[texhax] PostScript output (from XeTeX)?

William Adams will.adams at frycomm.com
Fri Dec 3 14:59:57 CET 2010


On Dec 3, 2010, at 8:16 AM, Peter Davis wrote:

> On Fri, Dec 3, 2010 at 8:04 AM, William Adams <will.adams at frycomm.com> wrote:
> On Dec 2, 2010, at 3:00 PM, Peter Davis wrote:
> 
> > There are shops whose workflows are highly optimized around PostScript.  
> Pure PDF RIPs, and especially PDF/VT (the variable-transactional version of PDF) are relatively new and not widely used.  Probably most RIPs in the world convert PDF to PostScript before rasterizing.
> 
> Fair enough, but if one is going to limit oneself to last century's technology then one should not be surprised that one is bound to the limitations of last century's font and encoding limitations &c. w/o some work-arounds I'd be loathe to use in a production environment.
> 
> Unfortunately, older technology does not instantly disappear the minute something better is invented.  In delivering software solutions, it's often necessary to work with what is deployed, as most companies tend to have finite budgets.

Which should be spent wisely. I know a RIP is a big investment (we recently upgraded ours), but the Adobe PDF Print Engine is an excellent bit of software, and well worth it.

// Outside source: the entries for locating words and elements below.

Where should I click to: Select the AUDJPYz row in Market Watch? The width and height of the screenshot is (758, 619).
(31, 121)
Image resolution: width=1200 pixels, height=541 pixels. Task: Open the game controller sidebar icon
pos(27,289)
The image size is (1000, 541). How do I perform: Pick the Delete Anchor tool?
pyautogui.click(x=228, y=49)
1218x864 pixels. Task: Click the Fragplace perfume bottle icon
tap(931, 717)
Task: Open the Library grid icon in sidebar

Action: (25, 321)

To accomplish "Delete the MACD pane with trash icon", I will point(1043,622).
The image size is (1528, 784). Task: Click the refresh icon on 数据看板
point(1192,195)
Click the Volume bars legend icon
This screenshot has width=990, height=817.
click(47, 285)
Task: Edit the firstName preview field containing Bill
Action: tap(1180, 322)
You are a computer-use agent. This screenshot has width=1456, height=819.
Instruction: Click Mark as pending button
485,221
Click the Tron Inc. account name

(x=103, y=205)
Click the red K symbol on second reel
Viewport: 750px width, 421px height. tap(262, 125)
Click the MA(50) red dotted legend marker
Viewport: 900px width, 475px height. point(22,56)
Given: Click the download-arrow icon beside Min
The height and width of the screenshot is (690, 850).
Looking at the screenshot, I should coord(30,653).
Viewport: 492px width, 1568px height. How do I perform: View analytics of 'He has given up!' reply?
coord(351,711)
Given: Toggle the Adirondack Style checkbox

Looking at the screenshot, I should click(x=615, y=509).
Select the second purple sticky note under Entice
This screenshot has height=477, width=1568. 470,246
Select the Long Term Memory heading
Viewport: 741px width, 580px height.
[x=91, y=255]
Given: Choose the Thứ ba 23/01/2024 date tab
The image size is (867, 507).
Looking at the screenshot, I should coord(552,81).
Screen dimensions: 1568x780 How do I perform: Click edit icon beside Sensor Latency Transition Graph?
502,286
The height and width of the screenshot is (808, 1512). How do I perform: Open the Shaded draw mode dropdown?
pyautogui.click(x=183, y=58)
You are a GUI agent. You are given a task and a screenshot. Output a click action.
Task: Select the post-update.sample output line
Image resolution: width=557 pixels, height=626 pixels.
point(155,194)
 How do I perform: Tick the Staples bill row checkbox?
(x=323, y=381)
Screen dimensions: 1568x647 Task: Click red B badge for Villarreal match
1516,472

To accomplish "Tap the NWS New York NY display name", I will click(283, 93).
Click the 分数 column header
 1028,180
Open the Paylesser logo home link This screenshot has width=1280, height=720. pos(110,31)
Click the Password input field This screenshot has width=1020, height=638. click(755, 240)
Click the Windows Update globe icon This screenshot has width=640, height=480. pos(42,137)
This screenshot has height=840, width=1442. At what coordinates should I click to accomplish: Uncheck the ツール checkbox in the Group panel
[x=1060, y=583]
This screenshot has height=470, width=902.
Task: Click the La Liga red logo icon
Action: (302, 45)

> >See my TUG2003 paper on using Zapfino for one such work-around.
> 
> Do you mean "There is no end: Omega and Zapfino", TUGboat 24(2)?  Looks interesting.  I'll take a look. 

Yep. I don't think it's of anything other than historical interest now though.

<snip>

> There are commercial workflows today that depend on PostScript as the page description language, so that's the world I must work in.

If that's the case, I'd look at wrapping up all of the complex Unicode stuff in .eps files and pulling those in w/ some sort of PostScript-oriented workflow.

Probably one could re-work xdvipdfmx so as to emit PostScript code instead (as you are aware, PDF is in many ways a subset of PostScript), but I suspect one would find a lot of edge cases which would mung up a lot of paper before one achieved tool one could rely on.

William

-- 
William Adams
senior graphic designer
Fry Communications
Sphinx of black quartz, judge my vow.